Alcohol and Alcoholism Vol. 35, No. 3, pp. 270-275, 2000
© 2000 Medical Council on Alcoholism
READINESS TO CHANGE QUESTIONNAIRE: RELIABILITY STUDY OF ITS SPANISH VERSION
Pla d'Acció sobre Drogues de Barcelona, Institut Municipal de Salut Pública, Ajuntament de Barcelona,
1 Complejo Asistencial Benito Menni (Madrid),
2 Unitat Assistencial, Institut Català de la Salut. Direcció General Atenció Primària Mataró,
3 Hospital Universitario La Paz (Madrid) and
4 Unitat de Bioestadística, Laboratori de Medicina Computacional, Facultat de Medicina, Universitat Autònoma de Barcelona, Spain
Received 5 August 1999; first review notified 14 November 1999; accepted 28 November 1999
The present study explored the reliability and validity of a Spanish version of the Readiness to Change Questionnaire (RCQ) (12-item short form) as it might be used for opportunistic intervention.

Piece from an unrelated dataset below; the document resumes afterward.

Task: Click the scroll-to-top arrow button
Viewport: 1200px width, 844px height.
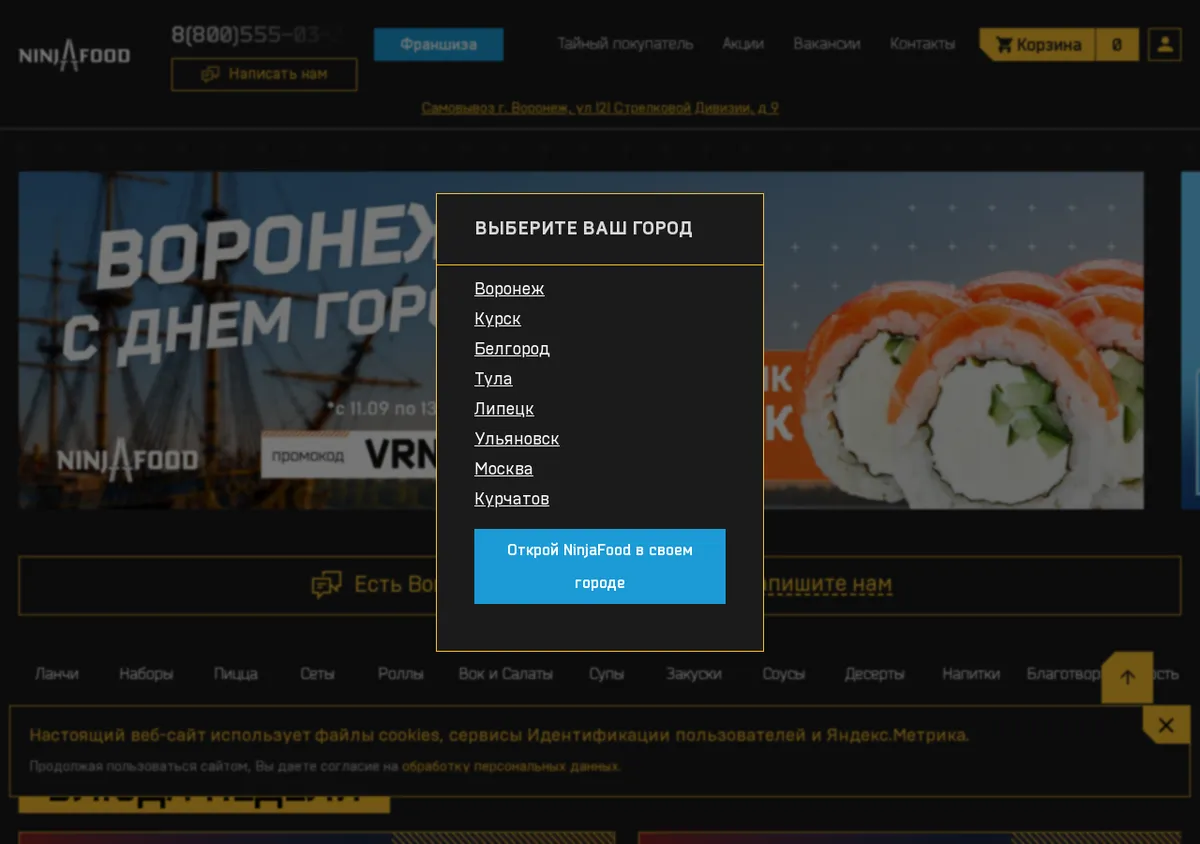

The test has three scales to allocate patients to a stage of change: pre-contemplation (P), contemplation (C) or action (A). The RCQ was translated and back-translated prior to pilot administration to 15 patients. From two settings (a general hospital ward and a primary health care centre), 201 patients were identified as excessive drinkers on the Alcohol Use Disorders Identification Test. Patients known to be alcohol-dependent and attending for alcohol-related reasons were excluded. Patients completed the RCQ. Testretest reliability after 2 days was assessed in 35 patients. A components analysis was performed. Patients were classified on RCQ scores to a stage of change. Two experts separately interviewed the patients and made an allocation to stage of change, blind to the RCQ score. Testretest reliability was good (P: r = 0.81; C: r = 0.87; A: r = 0.86). Within the three scales, RCQ items showed fair consistency in terms of Cronbach's alpha (P: 0.58, C: 0.75, A: 0.80). Component analysis showed that together the scales accounted for 57.4% of the variance. The experts agreed between themselves on patients' stage of change (weighted kappa 0.92) but much less with the stage of change according to RCQ (expert A, kappa = 0.44; expert B, kappa = 0.52). Omitting patients with low consumption did not improve internal reliability, and omitting those with low educational level who might have filled in the questionnaire wrongly did not improve internal reliability or agreement between RCQ and the experts. We conclude that the Spanish RCQ did not function efficiently in a population of opportunistically identified excessive drinkers.